Le secrétaire général du « Avotra bo an’ny firenena » et candidat déclaré aux présidentielles, Laza Razafiarison, a lancé ce samedi 2 juin 2012 un ultimatum de 36 heures aux plus hautes autorités civiles et aux hiérarchies militaires pour décider de la concrétisation du changement réclamé en son temps. Dans le cas contraire, la grève générale sera déclenchée dès ce lundi, poursuit-il. Selon Laza Razafiarison, la lutte et l’objet de ces rassemblements « populaires », c’est la lutte pour la libre expression pour réaliser la démocratie. Il a par la même occasion appelé les fonctionnaires à démontrer leur solidarité et leur capacité, « de nuisance » allions-nous dire.
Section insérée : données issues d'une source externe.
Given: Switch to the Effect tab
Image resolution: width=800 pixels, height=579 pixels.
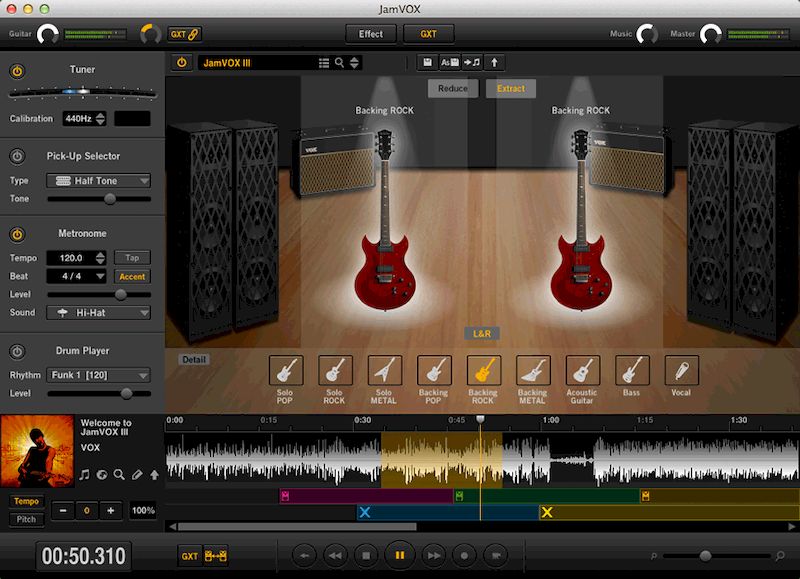Looking at the screenshot, I should (370, 33).
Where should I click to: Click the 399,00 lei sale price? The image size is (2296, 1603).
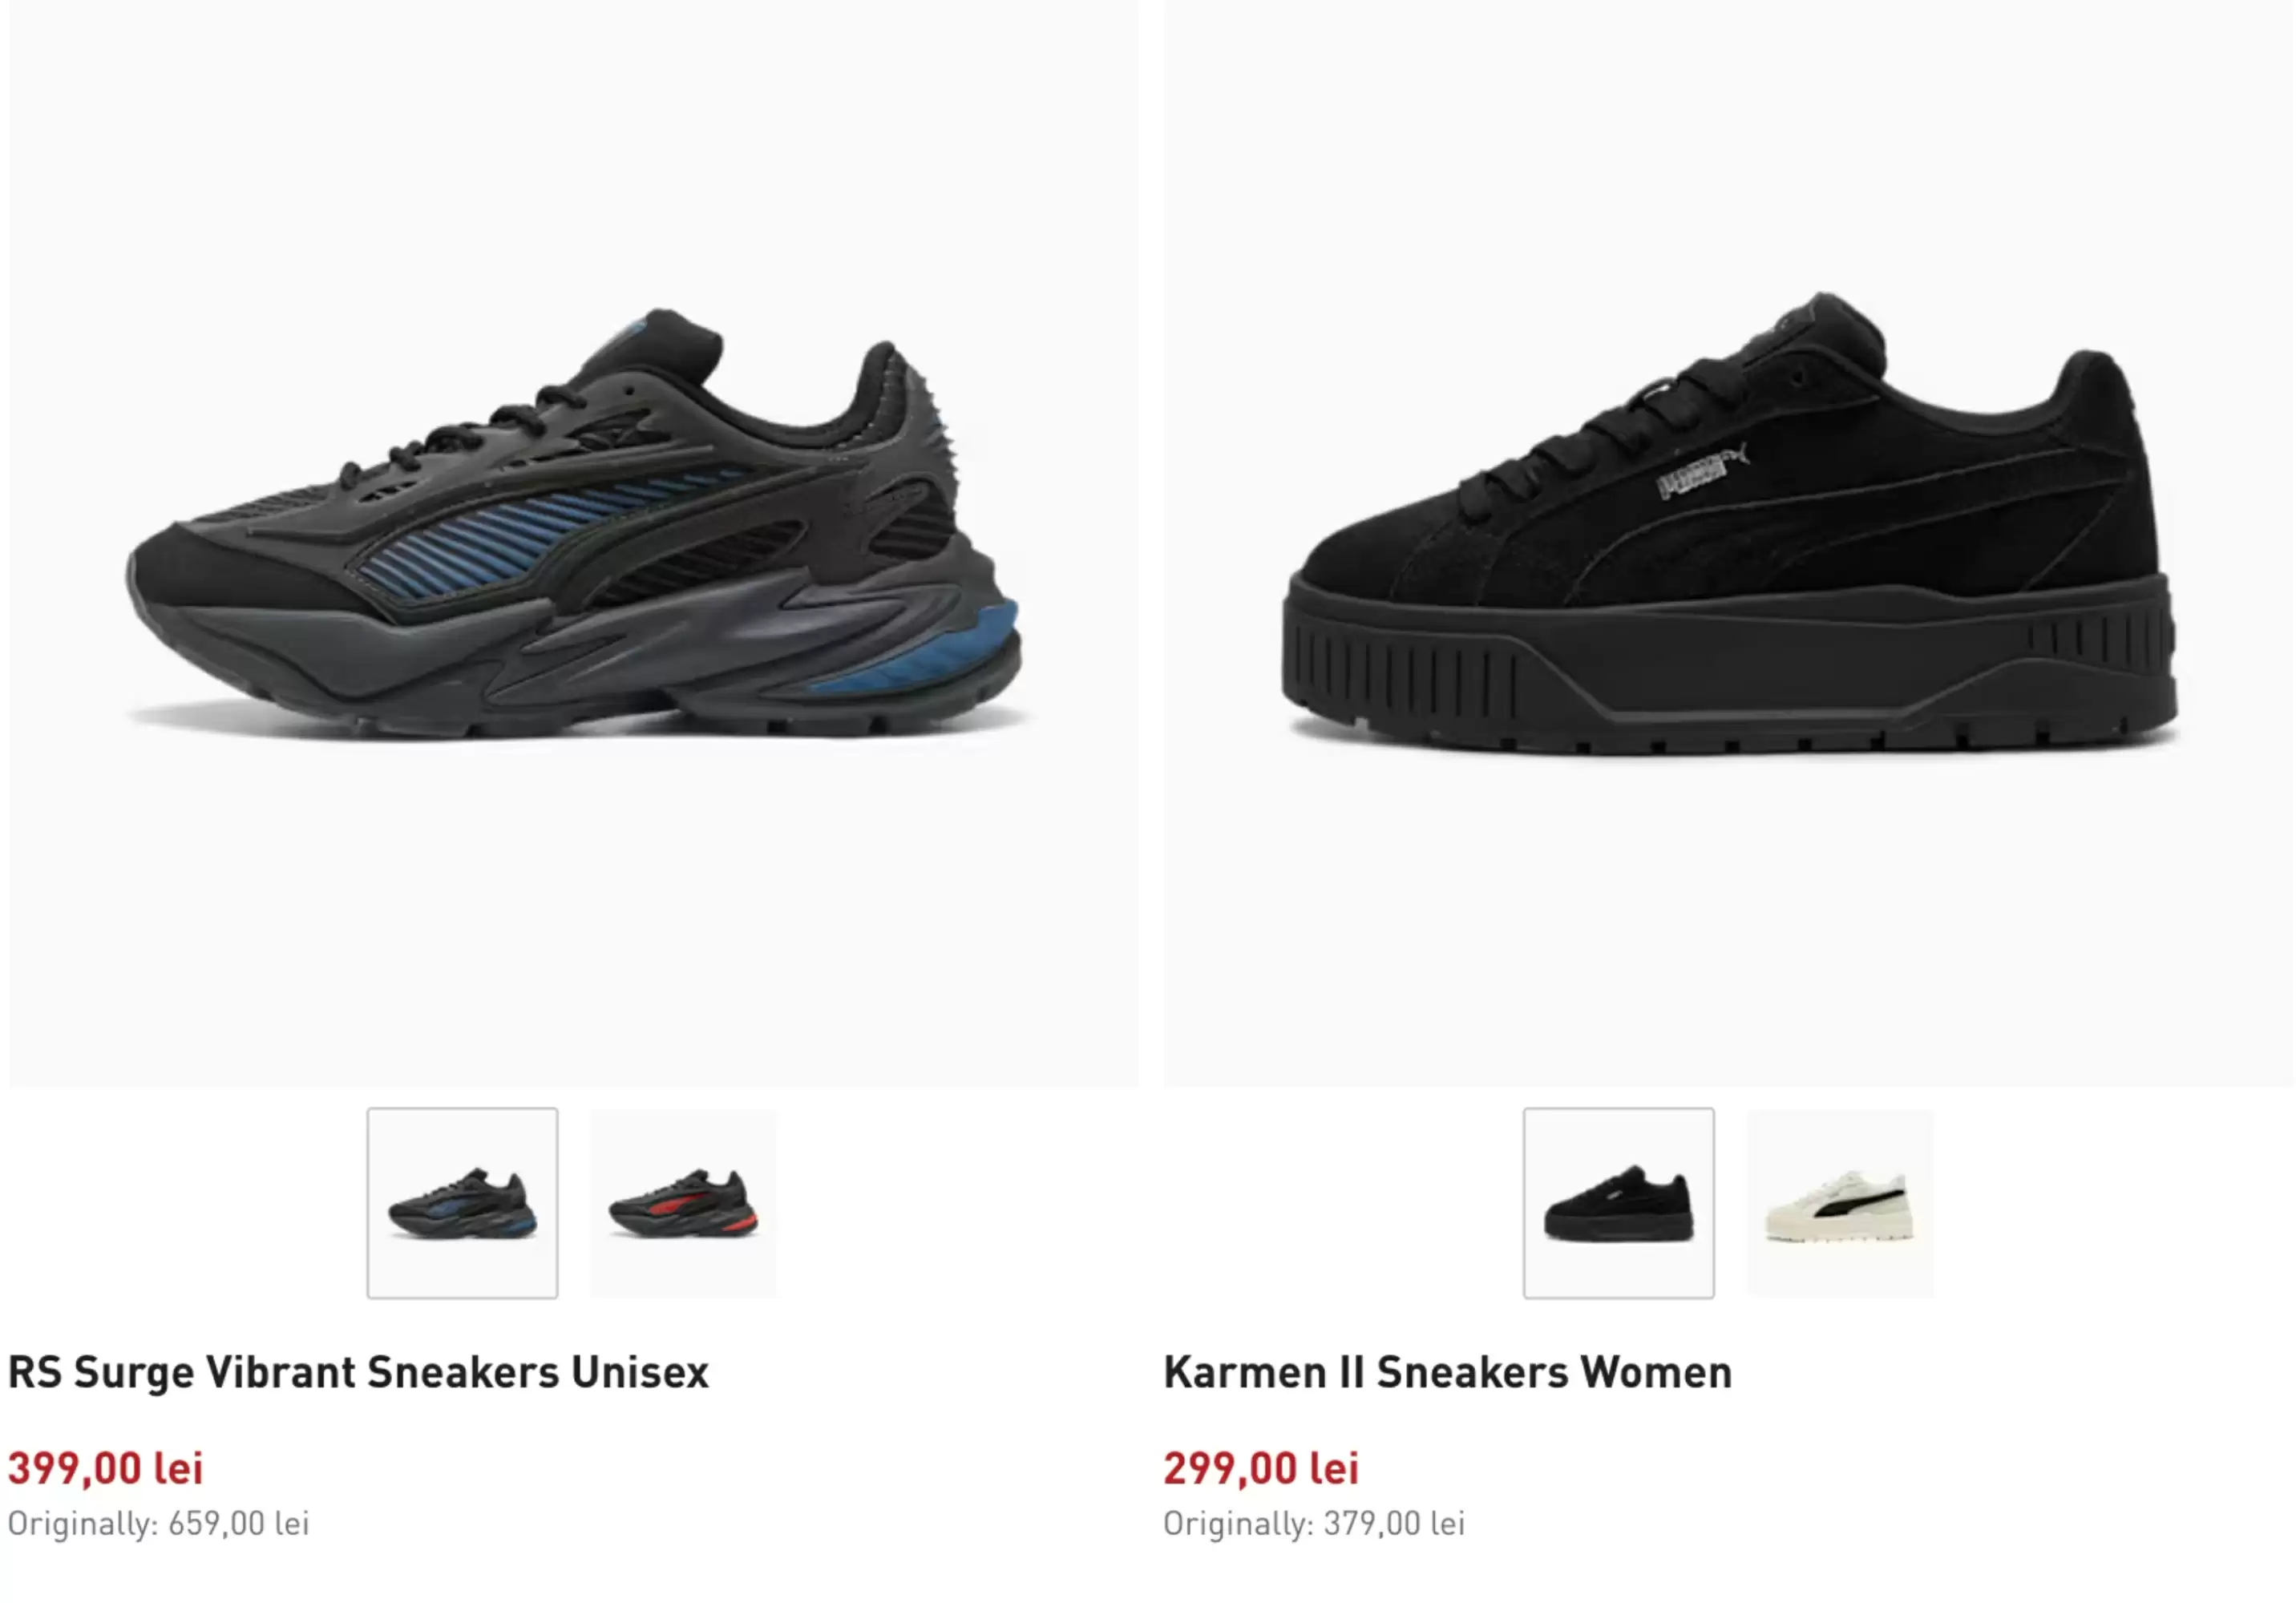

En attendant, l’appel à manifestation sur la place de l’avenue Analakely par la radio Free FM depuis plusieurs jours a été entendu. Du monde, on peut dire qu’il y en eut ce samedi 2 juin ; des attroupements eurent lieu autour de la place Ralaimongo en face du restaurant Le Glacier, du côté de l’Hôtel de France également, puis par moments devant l’Hôtel de Ville. Malgré les menaces de cocktail Molotov et de gros bras qui seraient prêts à en découdre avec les manifestants et en dépit des stratégies médiatiques de dissuasion développées par des responsables des forces de l’ordre, cela n’a pas empêché le rassemblement sur la place mythique du 13 mai ou d’Analakely ou de la démocratie. Laza Razafiarison, secrétaire général du parti « Avotra ho an’ny firenena » a pu s’adresser au public et à ses militants parmi lesquels des membres de l’association ATAFA ou des sympathisants d’Otrikafo, bien que les deux équipements de sonorisation aient été la cible et la convoitise des forces de l’ordre et des « casseurs ». Car des perturbateurs, il y en eut aussi, tel celui qui a été poursuivi puis pris par les manifestants et, si l’on en croit les reportages de la radio Free Fm, qu’ils allaient remettre aux forces de l’ordre mais en vain ; car ces dernières auraient fait semblant d’ignorer tout en se déplaçant vers un autre endroit pour effectuer leur surveillance.
Lors de son allocution, Laza Razafiarison s’est référé sur un ton de dénonciation au témoignage d’un homme qui s’est déclaré comme ayant été sur place au complexe scolaire d’Ampefiloha avec des gros bras lors de la distribution d’argent pour dénigrer ou dénaturer le rassemblement que les organisateurs voulaient pacifique, sans heurts ni affrontements ou dérapages.